At the end of last year, a Beijing court began to deal with a lawsuit filed by a female Chinese writer, whose pen name was Mian Mian, against for including her works in Google Books. required that the trial be closed to the public, citing protection of its "commercial secrets".

"Like Google, China's state-owned steelmakers have their 'commercial secrets' to protect. One must not assume that because they are state-owned they must be completely naked in business operations," said the retired law professor at Nankai University.

He said the charge in Hu's case should not be disputed. "Chinese law has strict stipulations on [being charged for] taking and offering bribes, so much so that [the law] has been criticized for protecting corrupt officials. Without hard evidence, authorities would not easily charge someone with bribery. Not to mention that Stern Hu is a foreign national."

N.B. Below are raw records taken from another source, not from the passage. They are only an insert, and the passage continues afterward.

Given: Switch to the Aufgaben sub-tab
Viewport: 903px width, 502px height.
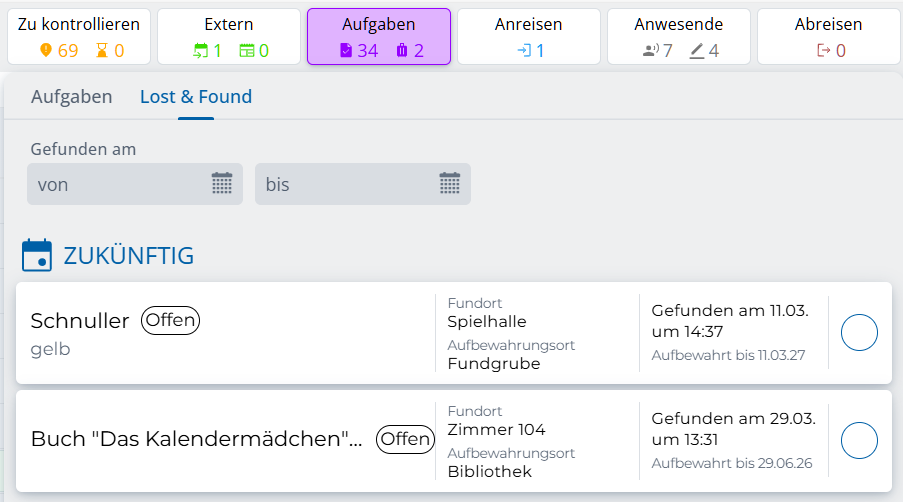Looking at the screenshot, I should tap(71, 97).
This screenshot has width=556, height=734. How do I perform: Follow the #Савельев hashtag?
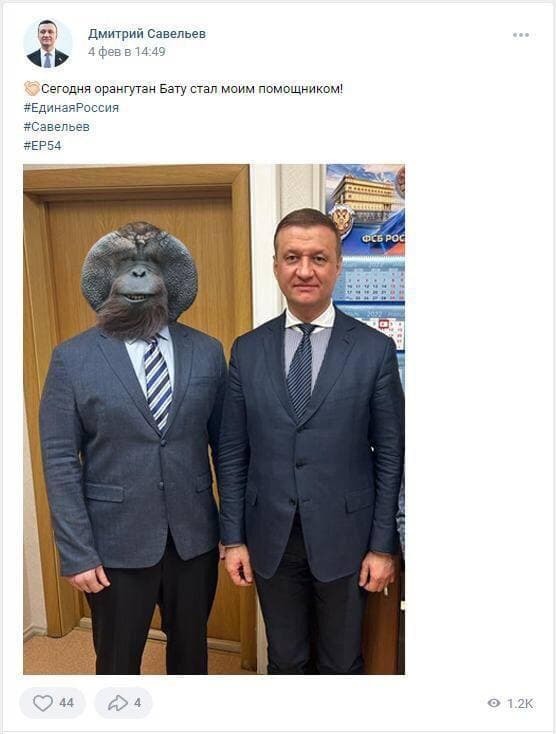pos(56,127)
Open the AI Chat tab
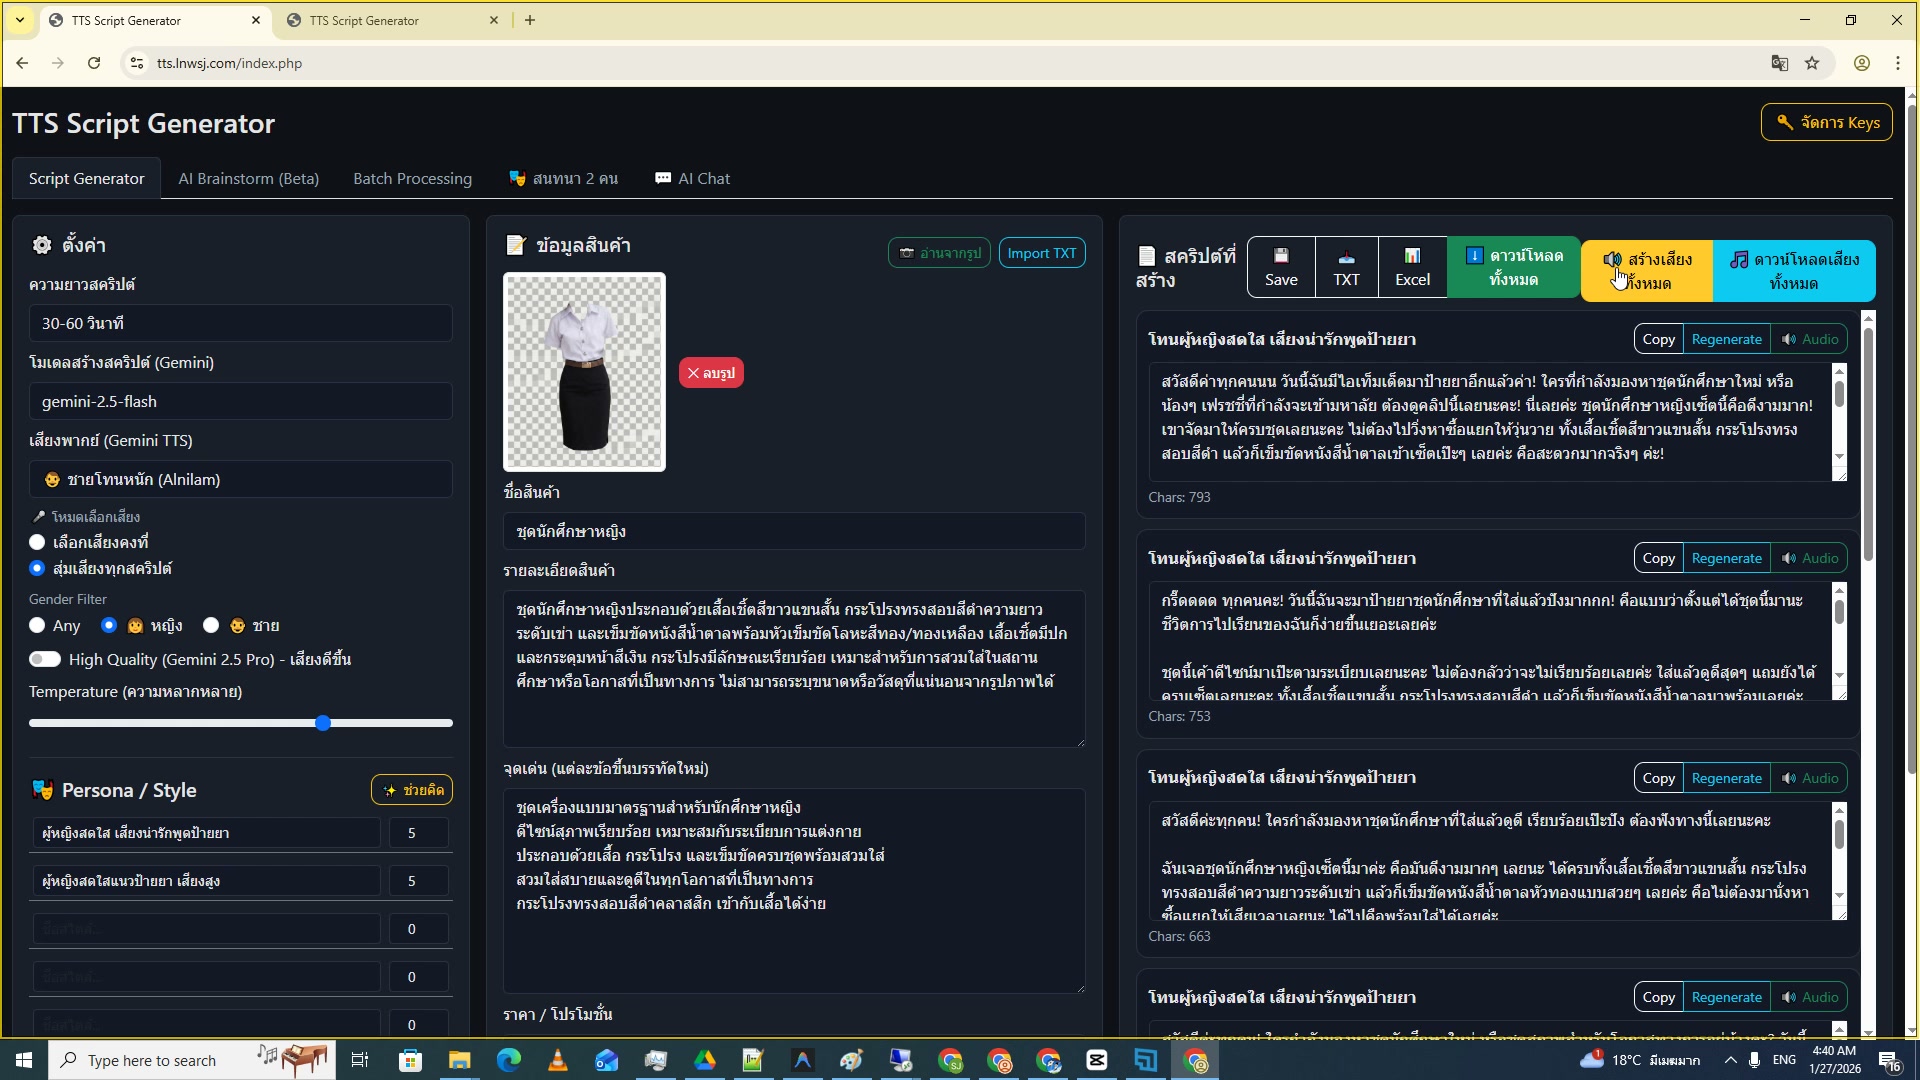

Hu may have been unlucky enough to be caught red-handed or with hard evidence. "In fact, it is a known 'secret' in China that executives offer bribes to officials to get their businesses going or exploit their positions to take bribes. But so far few have been caught and dealt with by the law."

Chinese analysts also reject as a bluff the prospect of Hu's case, whatever sentence he may receive, having a serious, negative effects on Sino-Australian ties or Chinese firms' relations with Rio Tinto.

Last October, three months after Hu's arrest, foreign minister Smith said relations with China were back to "business as usual". The countries held high-level defense talks that month and China has signed several natural-resources deals.

In early February, Rio Tinto appointed Ian Bauert as its new China operations chief to replace Hu. Bauert set up the company's first China office more than 25 years ago and speaks fluent Chinese.

Last Friday, after the trial of Hu was announced, Rio Tinto Group, parent of Canada's Alcan, signed a US$1.35 billion pact with Chinalco under which the Chinese metals conglomerate will help develop Rio's massive iron ore reserves in Guinea, West Africa.

Coincidentally, Tom Albanese, chief executive officer of Rio Tinto group, said at a forum in Beijing on Monday that his company's relations with China were "long-term and very important". Rio Tinto would strive for rebuilding and strengthening its relations with China, according to Xinhua News Agency.

This suggests Hu's is an individual case within China's legal jurisdiction. "The days that a foreigner could enjoy 'extra-territoriality' went long ago, after the founding of the People's Republic of China [in 1949]. Hu did what he did on the soil of China, hence he is subject to Chinese law. And what he did, according to the prosecution, is common criminal offences. You can criticize the imperfection of China's rule of law and demand improvement, but when you are in the country, you still have to abide by it," the retired law professor says.